____ RECORDS FOR THIS EXERCISE
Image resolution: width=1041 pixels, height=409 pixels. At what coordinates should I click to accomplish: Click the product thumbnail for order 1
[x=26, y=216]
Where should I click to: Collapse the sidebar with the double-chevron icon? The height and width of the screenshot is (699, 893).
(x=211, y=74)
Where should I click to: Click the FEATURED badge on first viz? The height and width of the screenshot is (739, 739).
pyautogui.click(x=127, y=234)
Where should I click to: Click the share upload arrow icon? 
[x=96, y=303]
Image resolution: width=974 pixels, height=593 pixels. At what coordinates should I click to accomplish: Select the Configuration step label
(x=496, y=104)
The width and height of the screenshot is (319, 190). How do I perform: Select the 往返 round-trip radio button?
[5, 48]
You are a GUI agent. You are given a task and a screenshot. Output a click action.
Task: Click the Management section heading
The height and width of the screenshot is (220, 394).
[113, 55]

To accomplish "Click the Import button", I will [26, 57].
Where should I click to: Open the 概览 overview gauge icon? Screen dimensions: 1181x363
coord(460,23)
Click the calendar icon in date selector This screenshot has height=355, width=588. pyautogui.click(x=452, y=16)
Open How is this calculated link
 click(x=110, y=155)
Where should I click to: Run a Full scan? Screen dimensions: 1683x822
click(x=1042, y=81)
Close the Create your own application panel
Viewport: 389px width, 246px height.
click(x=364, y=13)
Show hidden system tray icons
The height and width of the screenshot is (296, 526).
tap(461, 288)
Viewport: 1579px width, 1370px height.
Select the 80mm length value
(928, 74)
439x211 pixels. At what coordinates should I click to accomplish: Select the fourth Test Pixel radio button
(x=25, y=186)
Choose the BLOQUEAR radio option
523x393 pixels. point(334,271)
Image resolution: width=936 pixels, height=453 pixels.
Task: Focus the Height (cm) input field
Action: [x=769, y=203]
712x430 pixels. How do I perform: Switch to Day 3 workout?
________
# INSTRUCTIONS TO FOLLOW
Nothing but the lines from the one with "Task: Click the Management section heading" through the final line of the records above should appear, each copied exactly.

# SOLVED PROBLEM
Task: Click the Management section heading
The height and width of the screenshot is (220, 394).
[113, 55]

To accomplish "Click the Import button", I will [26, 57].
Where should I click to: Open the 概览 overview gauge icon? Screen dimensions: 1181x363
coord(460,23)
Click the calendar icon in date selector This screenshot has height=355, width=588. pyautogui.click(x=452, y=16)
Open How is this calculated link
 click(x=110, y=155)
Where should I click to: Run a Full scan? Screen dimensions: 1683x822
click(x=1042, y=81)
Close the Create your own application panel
Viewport: 389px width, 246px height.
click(x=364, y=13)
Show hidden system tray icons
The height and width of the screenshot is (296, 526).
tap(461, 288)
Viewport: 1579px width, 1370px height.
Select the 80mm length value
(928, 74)
439x211 pixels. At what coordinates should I click to accomplish: Select the fourth Test Pixel radio button
(x=25, y=186)
Choose the BLOQUEAR radio option
523x393 pixels. point(334,271)
Image resolution: width=936 pixels, height=453 pixels.
Task: Focus the Height (cm) input field
Action: [x=769, y=203]
712x430 pixels. How do I perform: Switch to Day 3 workout?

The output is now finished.